If the line $$\alpha x + 2y = 1$$, where $$\alpha \in R $$, does not meet the hyperbola $$x^{2}-9y^{2}=9$$, then a possible value of $$\alpha$$ is:

Standard form of Hyperbola: $$\frac{x^2}{9} - \frac{y^2}{1} = 1$$ (where $$a=3, b=1$$).

Condition for non-intersection:

A line $$y = mx + c$$ does not meet a hyperbola if it passes between the two branches or doesn't touch them. Specifically, for the line to not intersect, $$c^2 > a^2m^2 - b^2$$ must be false (it must intersect) OR we look at the slopes.

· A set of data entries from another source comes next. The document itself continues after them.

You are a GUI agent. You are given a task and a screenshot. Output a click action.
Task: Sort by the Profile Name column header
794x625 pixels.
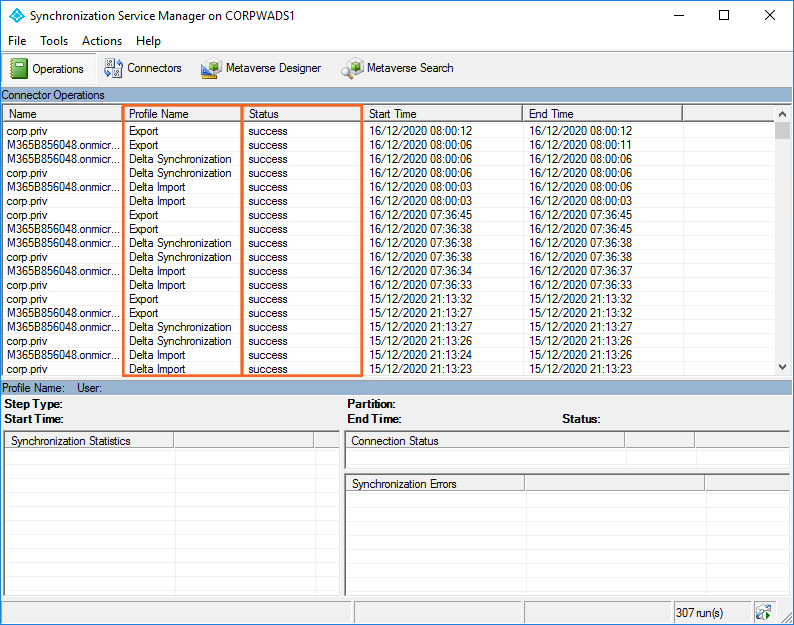click(181, 114)
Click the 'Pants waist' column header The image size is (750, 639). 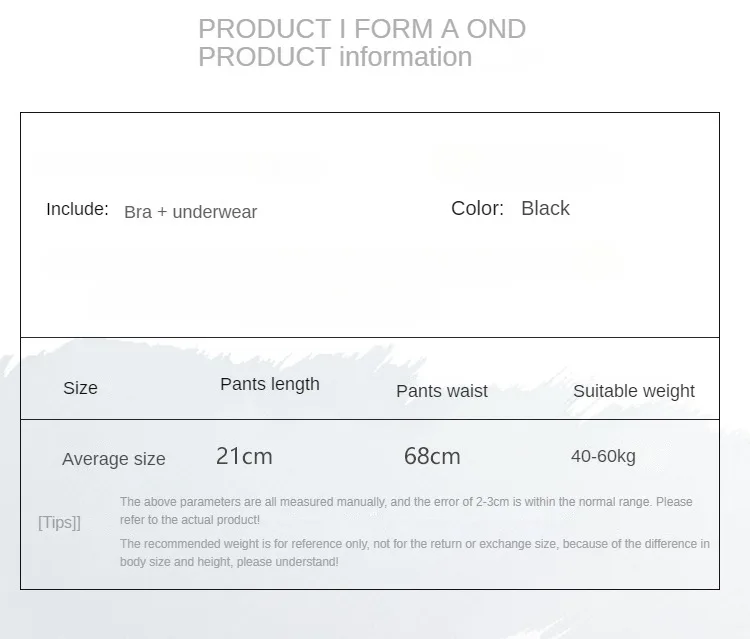441,391
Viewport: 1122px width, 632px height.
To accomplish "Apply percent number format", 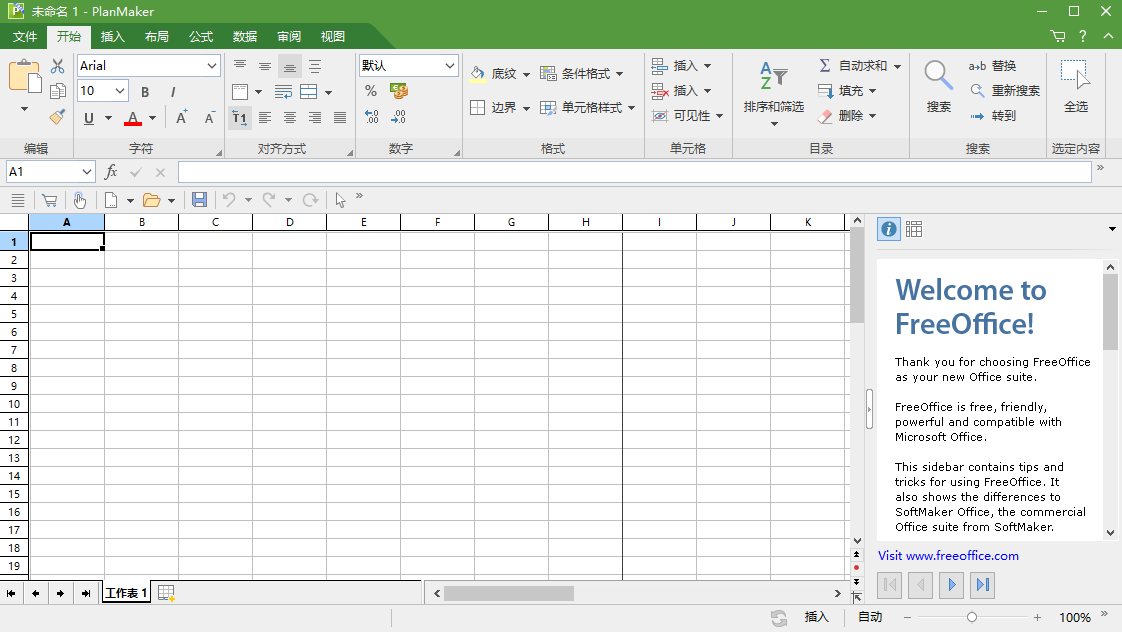I will (371, 90).
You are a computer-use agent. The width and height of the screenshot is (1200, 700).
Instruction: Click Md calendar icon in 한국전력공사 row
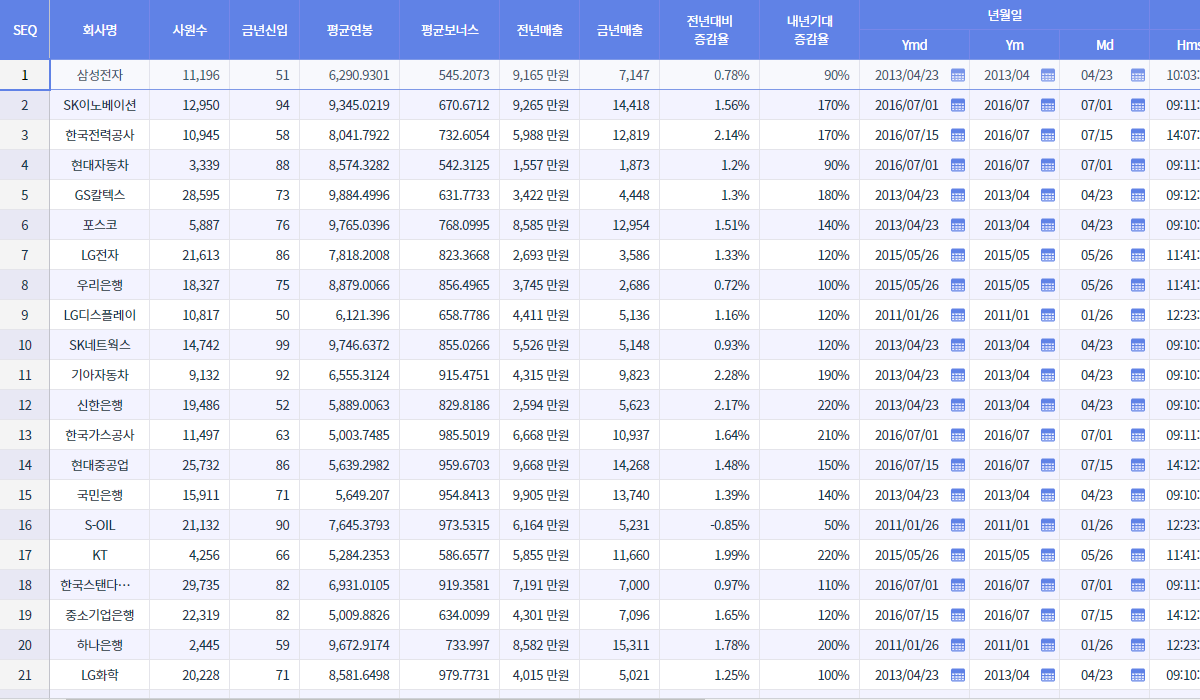tap(1137, 135)
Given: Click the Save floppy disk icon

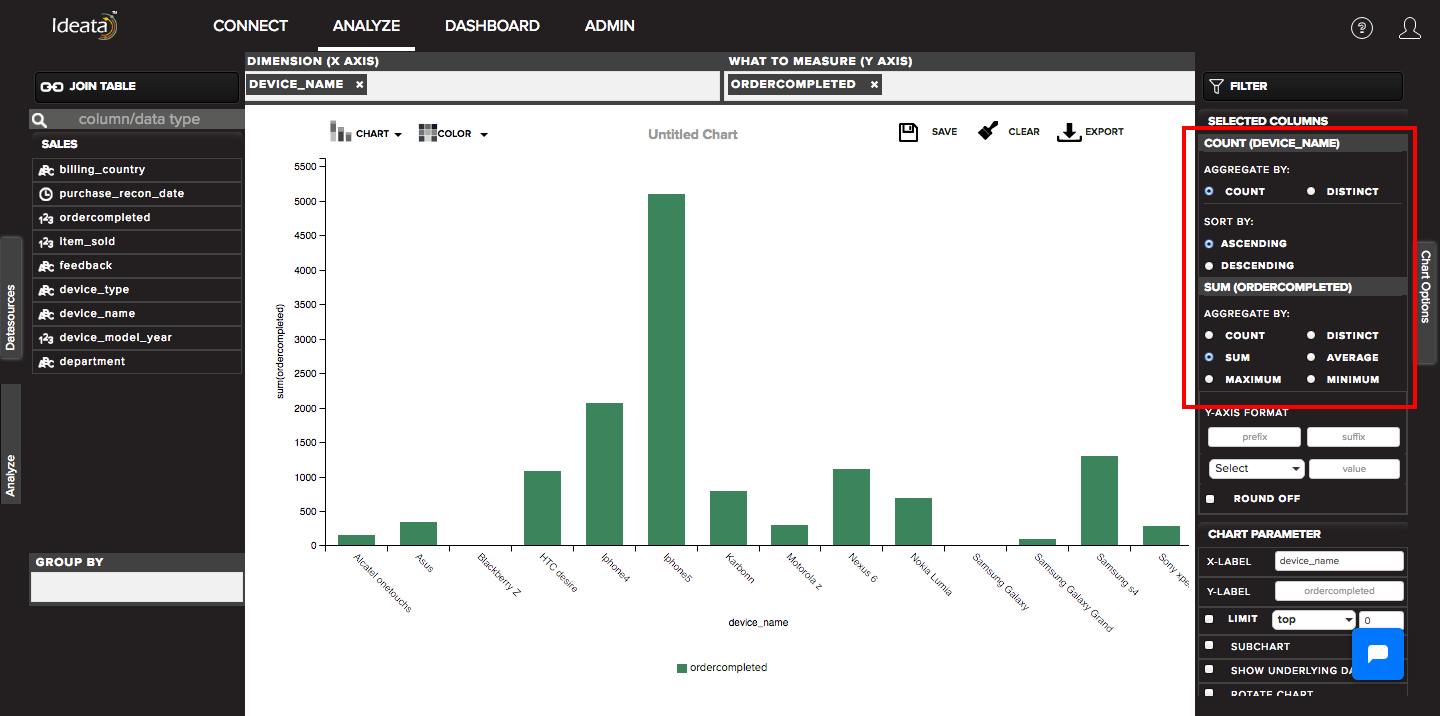Looking at the screenshot, I should click(909, 132).
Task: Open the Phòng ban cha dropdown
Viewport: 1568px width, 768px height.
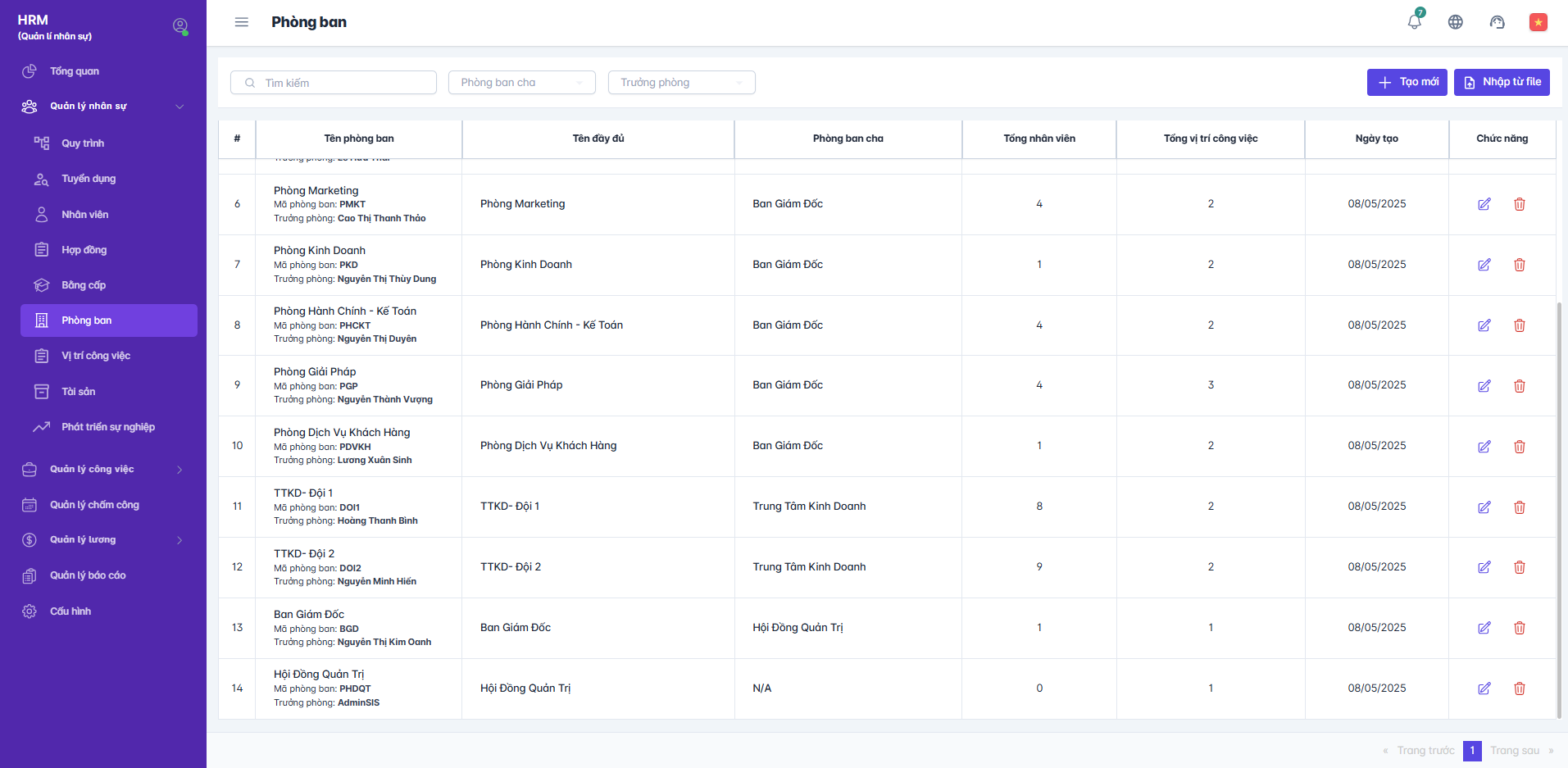Action: (521, 83)

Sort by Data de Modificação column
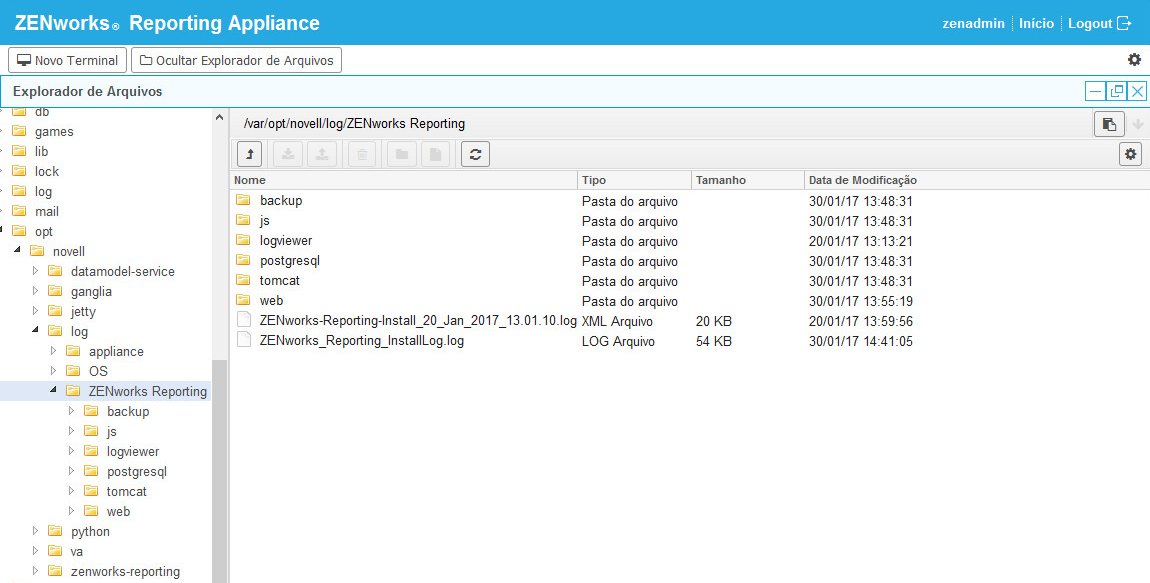click(x=862, y=180)
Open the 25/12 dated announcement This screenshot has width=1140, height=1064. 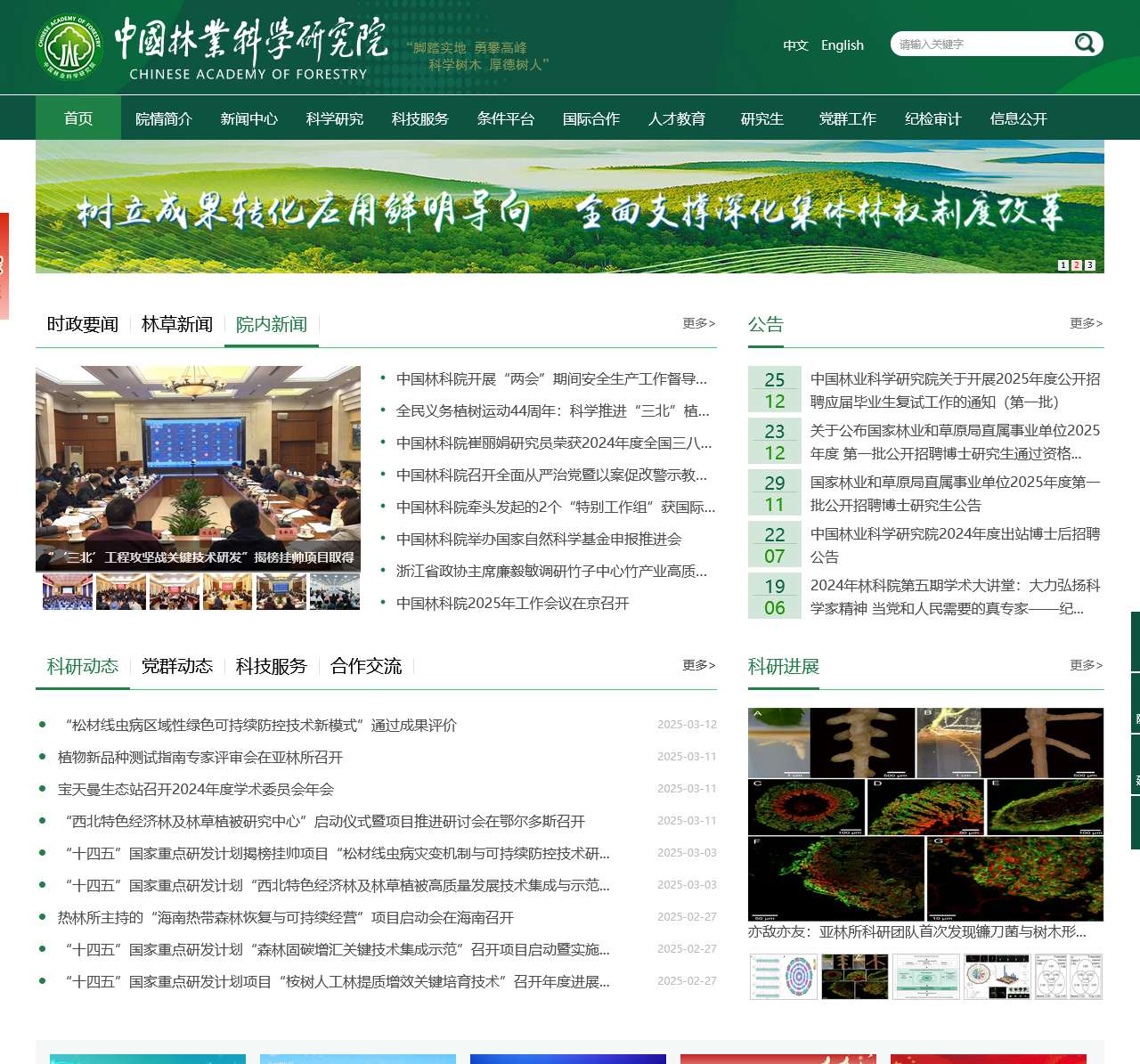[x=955, y=390]
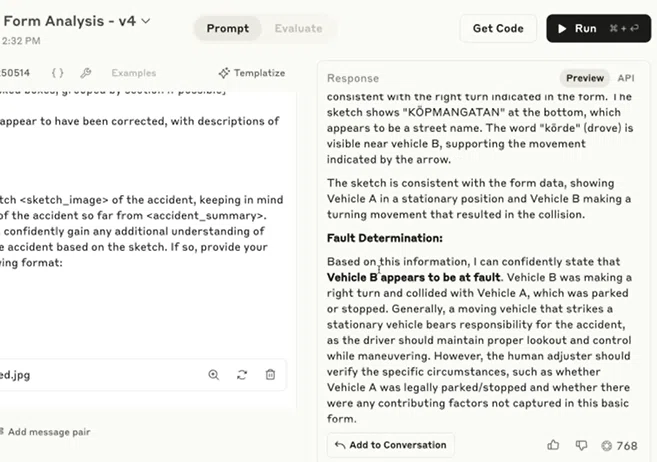Delete the attached jpg file

click(270, 374)
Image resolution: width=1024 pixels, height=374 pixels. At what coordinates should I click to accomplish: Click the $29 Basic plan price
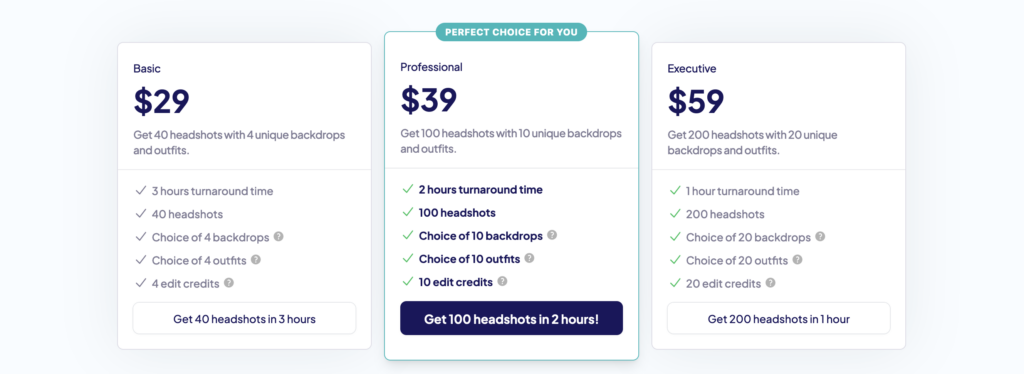pyautogui.click(x=161, y=101)
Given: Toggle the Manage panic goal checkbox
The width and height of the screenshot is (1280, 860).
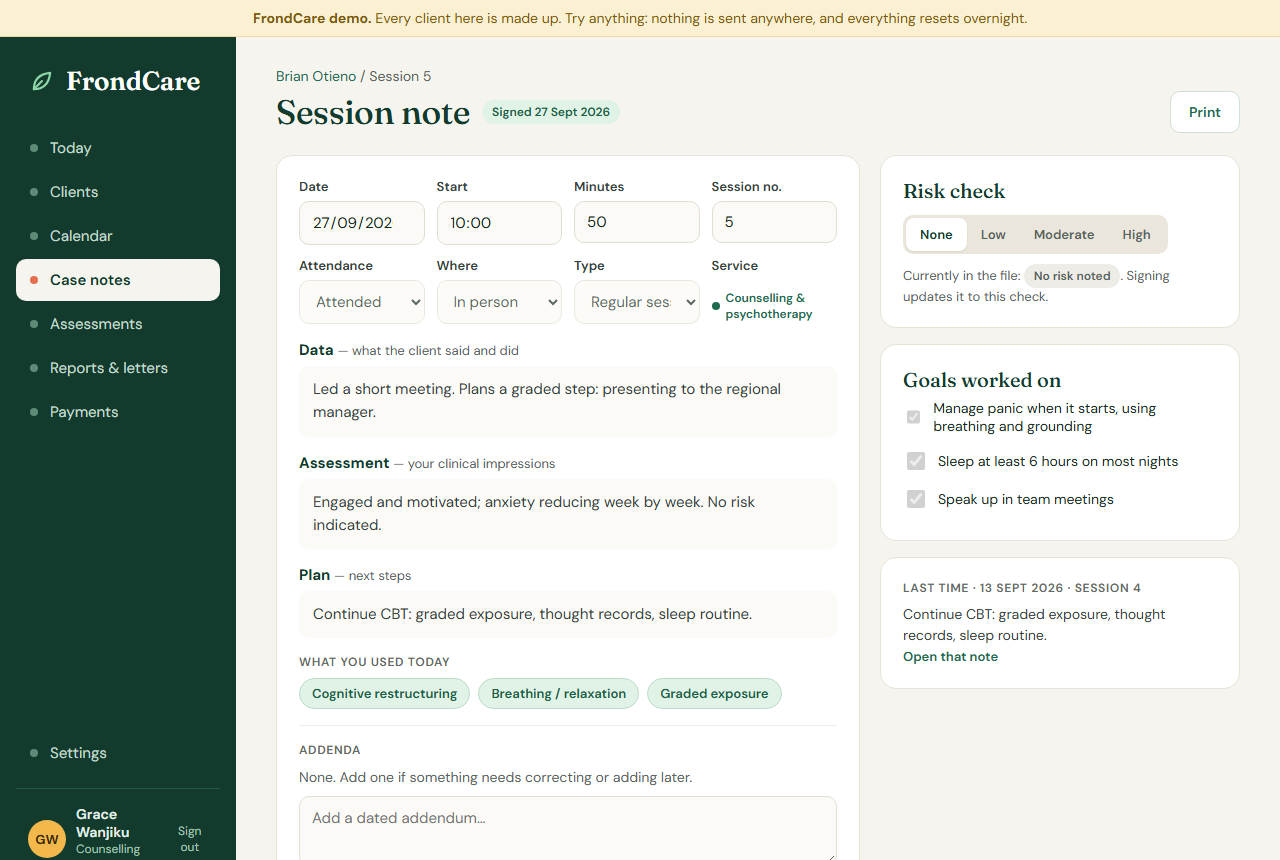Looking at the screenshot, I should pos(913,417).
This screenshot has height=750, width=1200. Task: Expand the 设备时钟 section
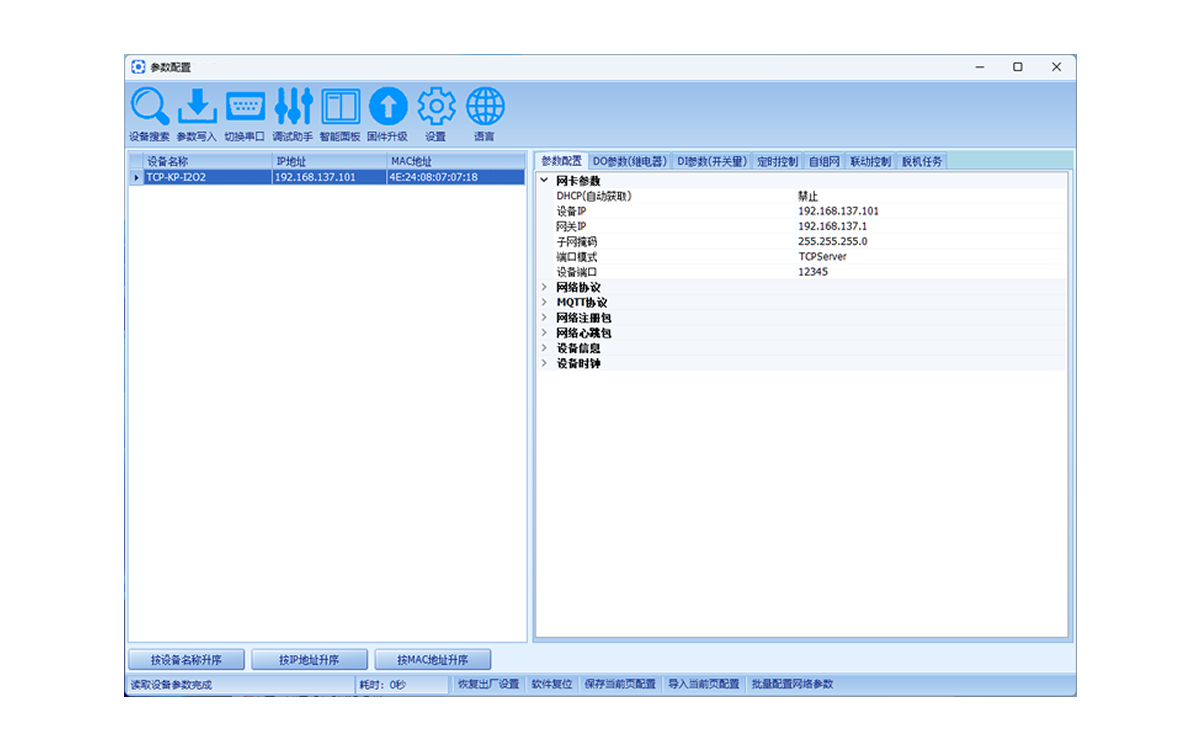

Rewrite the line: $$2y = -\alpha x + 1 \implies y = (-\frac{\alpha}{2})x + \frac{1}{2}$$.

Here $$m = -\frac{\alpha}{2}$$ and $$c = \frac{1}{2}$$.

The condition for a line to be a tangent is $$c^2 = a^2m^2 - b^2$$.

For it to not meet, we need $$c^2 < a^2m^2 - b^2$$.

$$(\frac{1}{2})^2 < (3^2)(-\frac{\alpha}{2})^2 - 1^2$$

$$\frac{1}{4} < 9(\frac{\alpha^2}{4}) - 1 \implies \frac{5}{4} < \frac{9\alpha^2}{4} \implies \alpha^2 > \frac{5}{9} \approx 0.555$$

Evaluate options:

o A: $$0.6^2 = 0.36$$ (False)

o B: $$0.5^2 = 0.25$$ (False)

o C: $$0.7^2 = 0.49$$ (False)

o D: $$0.8^2 = 0.64$$ (True, as $$0.64 > 0.555$$)

Correct Option: D